Editor’s Note: Because of the wide pickup of this article’s section on MoviePass data collection, I have expanded the quote from Mitch Lowe: “We get an enormous amount of information. Since we mail you the card, we know your home address, of course, we know the makeup of that household, the kids, the age groups, the income. It’s all based on where you live. It’s not that we ask that. You can extrapolate that. Then because you are being tracked in your GPS by the phone, our patent basically turns on and off our payment system by hooking that card to the device ID on your phone, so we watch how you drive from home to the movies. We watch where you go afterwards, and so we know the movies you watch. We know all about you. We don’t sell that data. What we do is we use that data to market film.”
Subscription theatrical movie service MoviePass expects to reach 5 million paid subscribers and account for roughly 20% of movie ticket purchases by the end of the year, said CEO Mitch Lowe at a presentation March 2 during the Entertainment Finance Forum presented by Winston Baker in Hollywood.
The service currently has more than 2 million subscribers and accounts for 6% of ticket purchases, Lowe said.
The $9.95 a month service (less for a year subscription) allows subscribers to attend one screening per day at participating theaters. The service is growing the theatrical audience, Lowe said, and more frequent attendance is boosting films that typically make under $50 million at the box office, which have been increasingly pushed out by sequels and franchises released by the studios. It’s also bringing in audiences that had eschewed theaters.
“Our goal is to reenergize moviegoing to the movie theater,” he said, noting that “over 50% of our subscribers are millennials, the people who are abandoning theater the most.”
The service pays theaters the price of each ticket and is looking for discounts and revenue sharing from theaters in exchange for the audience boost. Lowe said he’s just looking for the same kind of discount a retailer such as Costco gets for purchasing a big block of tickets.
Not all theaters have been happy with that plan, notably goliath AMC. Lowe counters that the increased traffic is helping theater chains such as AMC sell more high-priced concessions and that the chain should let MoviePass share in that windfall.
“I think eventually they’ll come around,” Lowe said, though he said there was no “active dialog.”
Another plan to boost MoviePass’s bottom line is to glean income from all of the data the service collects from subscribers.
“We know all about you,” he said at the keynote, appropriately titled “Data is the New Oil: How Will MoviePass Monetize It?”
The data collection information elicited some nervous laughs from the industry crowd, many of whom raised their hands to show they were MoviePass subscribers.
“We get an enormous amount of information,” he said, noting the company knows subscribers’ addresses and can glean demographic information based on where they live. The company also can track subs via the app and a phone GPS.
“We watch how you drive from home to the movies,” he said. “We watch where you go afterwards.”
That sort of data fits into a long-term revenue plan.

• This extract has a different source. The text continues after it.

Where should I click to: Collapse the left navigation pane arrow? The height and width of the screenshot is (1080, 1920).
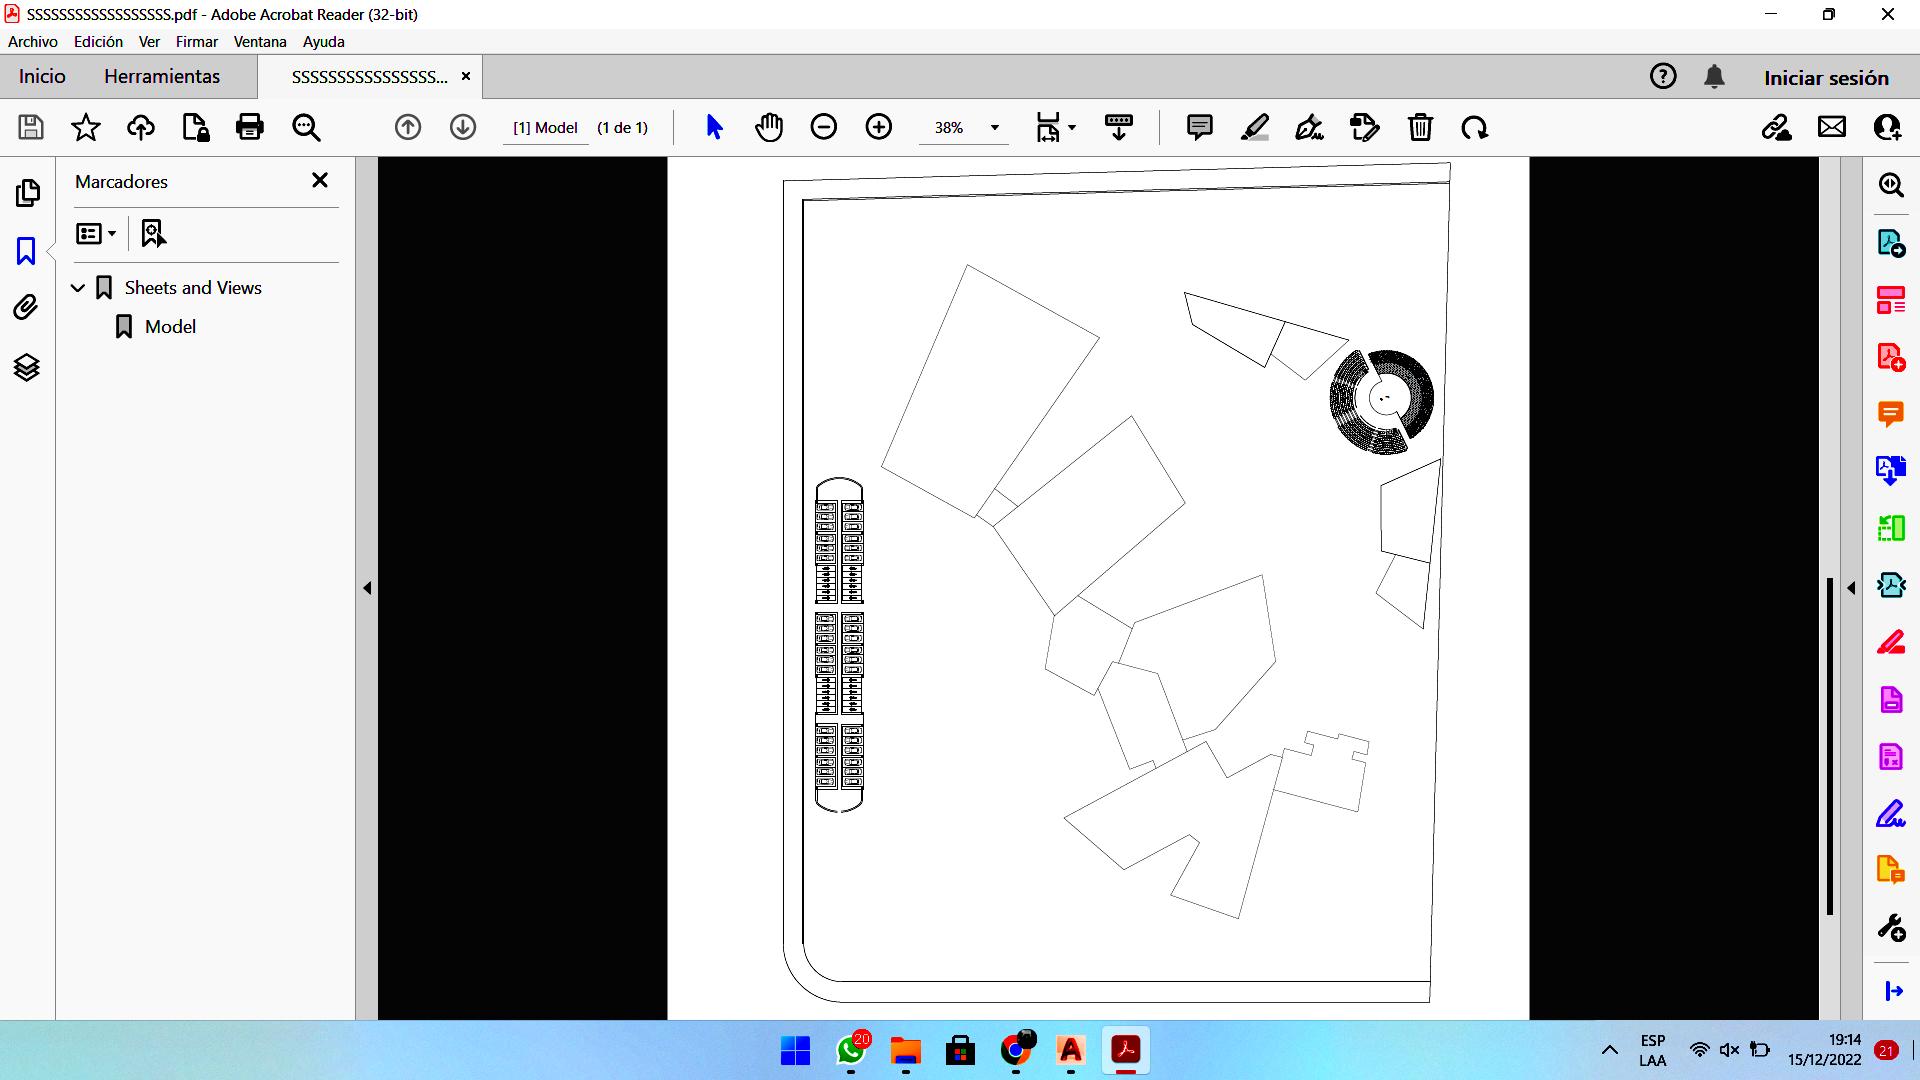pyautogui.click(x=367, y=588)
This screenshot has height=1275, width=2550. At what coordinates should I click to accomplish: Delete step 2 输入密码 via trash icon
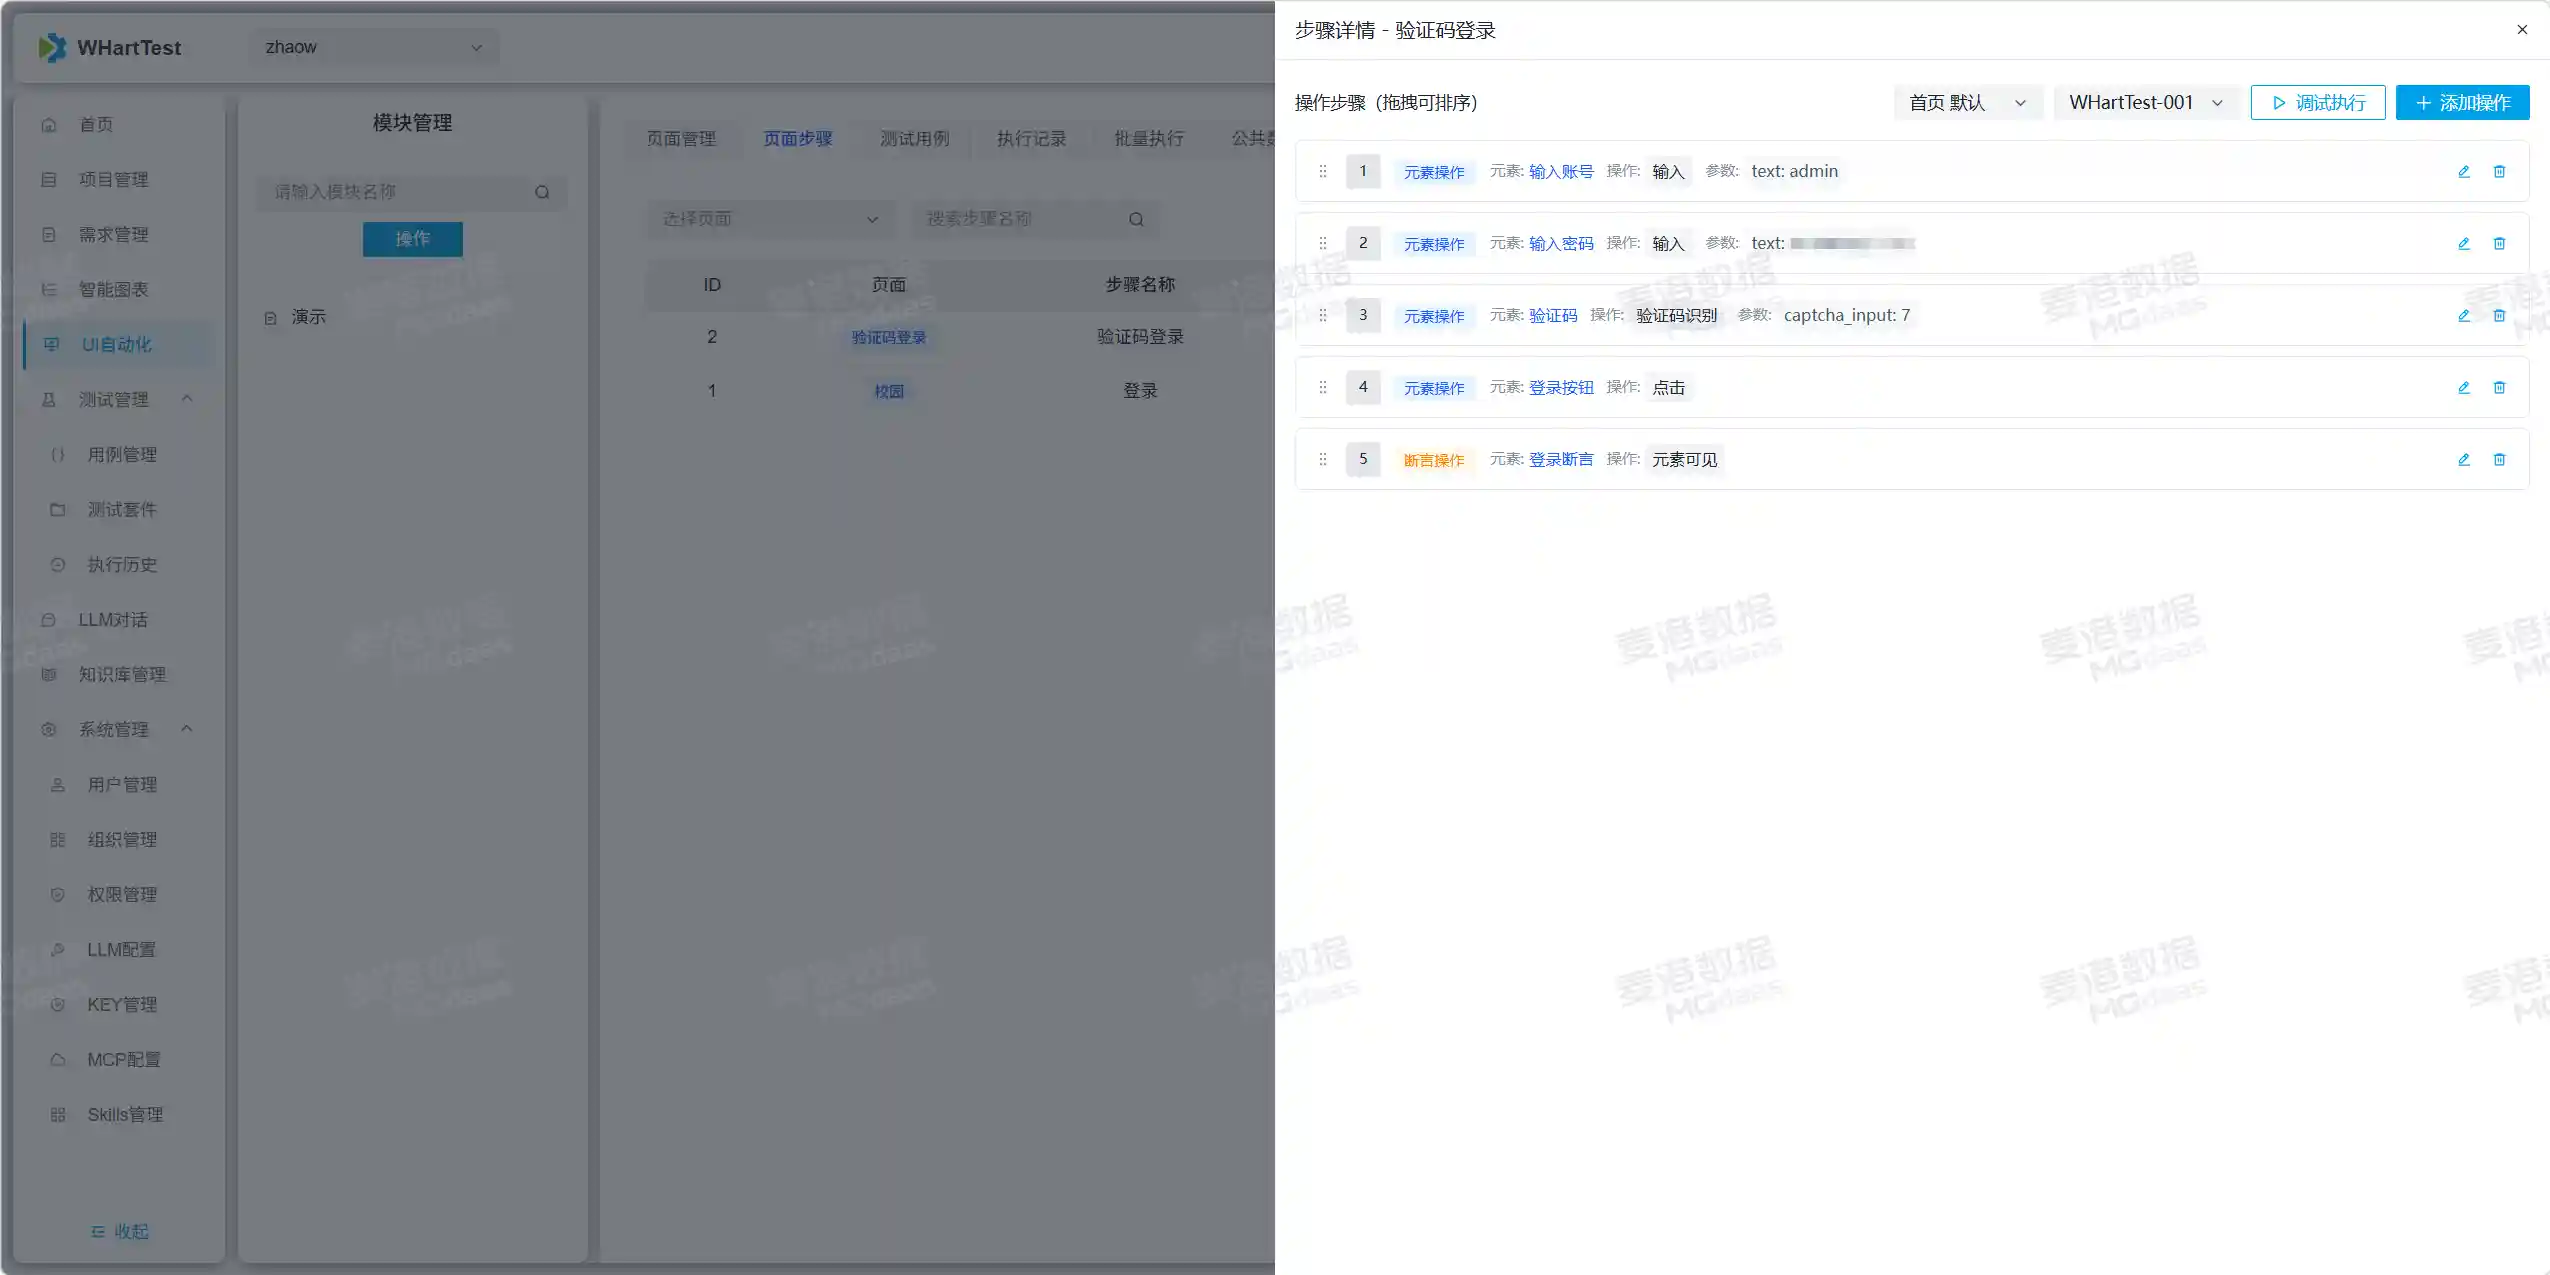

“Our bigger vision is to build a night at the movies,” he said, whereby MoviePass would direct subscribers to places to have dinner before or after a screening, for instance, getting a cut from vendors.
As a former executive at entertainment industry disruptors Netflix and Redbox, Lowe said theaters are ripe for change.
“Online, at home, all the other forms of entertainment had all this innovation,” he said. “The theater hasn’t innovated — at least in the business model.”
The key is alleviating consumer anxiety around purchases, he said.
“In 1999 at Netflix when we came up with the disc by mail, all-you-can-eat program we eliminated late fees that Blockbuster had built their business on, and removing that anxiety got people to consume documentaries and foreign films that they never would have rented from Blockbuster,” he said. “And that’s what we’re doing [at MoviePass]. We’re kind of providing movie insurance.”
As a disruptor veteran, he’s also faced doubt about low pricing and seen success despite the initial criticism.
“[MoviePass’s $9.95 a month] may seem like it’s a deal too good to be true,” he said. “That’s what they said about us at Netflix. That’s what they said about us at Redbox.”
He added, “We’ve essentially just copied the Netflix model but in the theatrical window.”
Lowe’s experience at Netflix also leads him to be optimistic about subscriber expansion at MoviePass.
“We went public with Netflix in 2002, and at the end of the year, we all made bets on how big we could get, so just to show you how bad I am at this — I was near the top by the way— mine was 1.7 million subscribers, and I think the highest was 2 million at the time,” he recalled. “Of course, it’s 105 million now, so I do believe 20 million subscribers for MoviePass is definitely doable over a four year period.”